=== Source text ===
Re: [v2 PATCH 1/2] RAID1: a new I/O barrier implementation to remove resync window

From: Shaohua Li <shli@kernel.org>
Date: 2017-01-04 19:35:00

On Tue, Dec 27, 2016 at 11:47:37PM +0800, Coly Li wrote:

'Commit 79ef3a8aa1cb ("raid1: Rewrite the implementation of iobarrier.")'
introduces a sliding resync window for raid1 I/O barrier, this idea limits
I/O barriers to happen only inside a slidingresync window, for regular
I/Os out of this resync window they don't need to wait for barrier any
more. On large raid1 device, it helps a lot to improve parallel writing
I/O throughput when there are background resync I/Os performing at
same time.

The idea of sliding resync widow is awesome, but there are several
challenges are very difficult to solve,
 - code complexity
   Sliding resync window requires several veriables to work collectively,
   this is complexed and very hard to make it work correctly. Just grep
   "Fixes: 79ef3a8aa1" in kernel git log, there are 8 more patches to fix
   the original resync window patch. This is not the end, any further
   related modification may easily introduce more regreassion.
 - multiple sliding resync windows
   Currently raid1 code only has a single sliding resync window, we cannot
   do parallel resync with current I/O barrier implementation.
   Implementing multiple resync windows are much more complexed, and very
   hard to make it correctly.

Therefore I decide to implement a much simpler raid1 I/O barrier, by
removing resync window code, I believe life will be much easier.

The brief idea of the simpler barrier is,
 - Do not maintain a logbal unique resync window
 - Use multiple hash buckets to reduce I/O barrier conflictions, regular
   I/O only has to wait for a resync I/O when both them have same barrier
   bucket index, vice versa.
 - I/O barrier can be recuded to an acceptable number if there are enought
   barrier buckets

Here I explain how the barrier buckets are designed,
 - BARRIER_UNIT_SECTOR_SIZE
   The whole LBA address space of a raid1 device is divided into multiple
   barrier units, by the size of BARRIER_UNIT_SECTOR_SIZE.
   Bio request won't go across border of barrier unit size, that means
   maximum bio size is BARRIER_UNIT_SECTOR_SIZE<<9 in bytes.

=== Raw data ===
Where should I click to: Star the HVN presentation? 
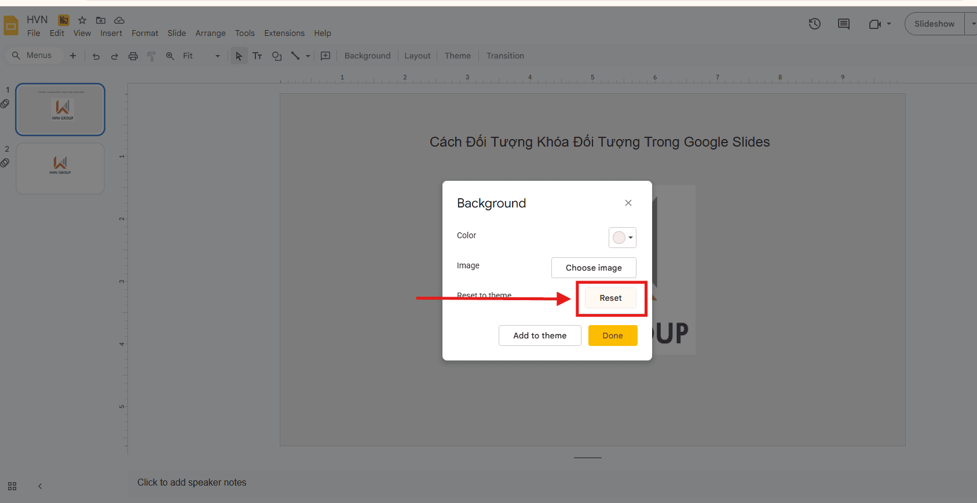[82, 20]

=== Jobs ===
1. Reproduce the RAID1 I/O barrier patch message between "Implementing multiple resync" and "be much easier.", inclusive.
2. Resume the RAID1 I/O barrier patch message after its last shown sentence and continue it.

=== The replies ===
1.
Implementing multiple resync windows are much more complexed, and very
   hard to make it correctly.

Therefore I decide to implement a much simpler raid1 I/O barrier, by
removing resync window code, I believe life will be much easier.

2.
 - BARRIER_BUCKETS_NR
   There are BARRIER_BUCKETS_NR buckets in total, which is defined by,
        #define BARRIER_BUCKETS_NR_BITS   9
        #define BARRIER_BUCKETS_NR        (1<<BARRIER_BUCKETS_NR_BITS)
   if multiple I/O requests hit different barrier units, they only need
   to compete I/O barrier with other I/Os which hit the same barrier
   bucket index with each other. The index of a barrier bucket which a
   bio should look for is calculated by,
        int idx = hash_long(sector_nr, BARRIER_BUCKETS_NR_BITS)
   that sector_nr is the start sector number of a bio. We use function
   align_to_barrier_unit_end() to calculate sectors number from sector_nr
   to the next barrier unit size boundary, if the requesting bio size
   goes across the boundary, we split the bio in raid1_make_request(), to
   make sure the finall bio sent into generic_make_request() won't exceed
   barrier unit boundary.

Comparing to single sliding resync window,
 - Currently resync I/O grows linearly, therefore regular and resync I/O
   will have confliction within a single barrier units. So it is similar to
   single sliding resync window.
 - But a barrier unit bucket is shared by all barrier units with identical
   barrier uinit index, the probability of confliction might be higher
   than single sliding resync window, in condition that writing I/Os
   always hit barrier units which have identical barrier bucket index with
   the resync I/Os. This is a very rare condition in real I/O work loads,
   I cannot imagine how it could happen in practice.
 - Therefore we can achieve a good enough low confliction rate with much
   simpler barrier algorithm and implementation.

If user has a (realy) large raid1 device, for example 10PB size, we may
just increase the buckets number BARRIER_BUCKETS_NR. Now this is a macro,
it is possible to be a raid1-created-time-defined variable in future.

There are two changes should be noticed,
 - In raid1d(), I change the code to decrease conf->nr_pending[idx] into
   single loop, it looks like this,
        spin_lock_irqsave(&conf->device_lock, flags);
        conf->nr_queued[idx]--;
        spin_unlock_irqrestore(&conf->device_lock, flags);
   This change generates more spin lock operations, but in next patch of
   this patch set, it will be replaced by a single line code,
        atomic_dec(conf->nr_queueud[idx]);
   So we don't need to worry about spin lock cost here.
 - Original function raid1_make_request() is split into two functions,
   - raid1_make_read_request(): handles regular read request and calls
     wait_read_barrier() for I/O barrier.
   - raid1_make_write_request(): handles regular write request and calls
     wait_barrier() for I/O barrier.
   The differnece is wait_read_barrier() only waits if array is frozen,
   using different barrier function in different code path makes the code
   more clean and easy to read.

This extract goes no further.